As he examines Jesus’s Sermon on the Mount, Kyle unpacks the many counter-intuitive truths, including: brokenness is the way to wholeness, mourning is the path to blessing, and emptiness is required in order to know true fullness. Ultimately you will discover how Jesus transforms you as you begin to live out these paradoxical principles. Because only when you come to the end of yourself can you begin to experience the full, blessed, and whole life Jesus offers.
It's always refreshing to come across a book with a theme like this, when so many people promote the opposite point of view. Kyle Idleman begins with a letter. It has the salutation, 'Dear Me' and many of us could surely appropriate what follows. Basically, it's something like, 'I've spent my life looking out for you, keeping you happy and putting your desires first, but here's why I can't keep it up.' And that's what the rest of the book addresses.
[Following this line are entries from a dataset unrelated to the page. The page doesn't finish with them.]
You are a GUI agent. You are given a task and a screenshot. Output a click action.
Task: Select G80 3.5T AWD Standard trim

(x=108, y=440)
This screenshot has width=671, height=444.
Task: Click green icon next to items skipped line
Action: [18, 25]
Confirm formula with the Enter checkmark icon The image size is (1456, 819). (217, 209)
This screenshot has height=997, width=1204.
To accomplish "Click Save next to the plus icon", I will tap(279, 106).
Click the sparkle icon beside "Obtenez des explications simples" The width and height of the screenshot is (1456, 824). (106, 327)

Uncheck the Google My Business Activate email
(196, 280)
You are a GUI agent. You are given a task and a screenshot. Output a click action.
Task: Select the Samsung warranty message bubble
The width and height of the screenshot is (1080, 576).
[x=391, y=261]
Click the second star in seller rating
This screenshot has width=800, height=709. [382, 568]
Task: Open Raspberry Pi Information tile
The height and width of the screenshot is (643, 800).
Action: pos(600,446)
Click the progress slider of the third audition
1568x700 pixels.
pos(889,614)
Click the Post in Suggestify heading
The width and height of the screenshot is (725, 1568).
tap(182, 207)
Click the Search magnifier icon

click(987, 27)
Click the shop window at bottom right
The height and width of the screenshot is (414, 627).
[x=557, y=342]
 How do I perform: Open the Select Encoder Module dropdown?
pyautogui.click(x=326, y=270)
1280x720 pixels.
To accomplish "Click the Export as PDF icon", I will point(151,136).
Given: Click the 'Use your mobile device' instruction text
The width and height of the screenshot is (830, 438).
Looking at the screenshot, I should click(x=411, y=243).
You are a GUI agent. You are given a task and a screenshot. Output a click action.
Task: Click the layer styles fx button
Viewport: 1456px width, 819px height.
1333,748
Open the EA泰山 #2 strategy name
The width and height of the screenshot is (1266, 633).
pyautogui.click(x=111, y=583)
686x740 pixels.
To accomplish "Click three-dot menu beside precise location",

Idleman looks at some of Jesus' paradoxical commandments, then goes on to argue that paradoxes form our lives. Like Simon the Pharisee, we're often broken but don't know it, because the world tells us we're on the right track. And like the Pharisees, although we may be legends in our own minds, the things we care about don't necessarily match the things God cares about.
I'm glad Idleman highlights the special features of our day and age, namely social media, on which we can confidently control what we want people to know about us. He draws attention to sneaky ways we have of promoting ourselves without seeming to do anything of the sort, such as the 'humblebrag.' We're reminded that Pharisees might have had huge Twitter followings had they lived in our time. The question of how much we do to be seen is one we should ask ourselves not just once or twice but regularly.
Kyle Idleman suggests way to run counter-culture to the world, to help us become more pure in heart when our insides are more likely to match our outsides. These include voluntary confession of sin, giving sacrificially and anonymously, treating others as better than ourselves, and asking for help. He expounds upon each of these in turn.
We're left with timely warnings such as this. 'Woe unto those who play the game, trying to inflate their reputations by being someone they're not. They will ultimately collapse from sheer exhaustion, their pretenses collapsing with them.'
Thanks to David C Cook and NetGalley for my review copy.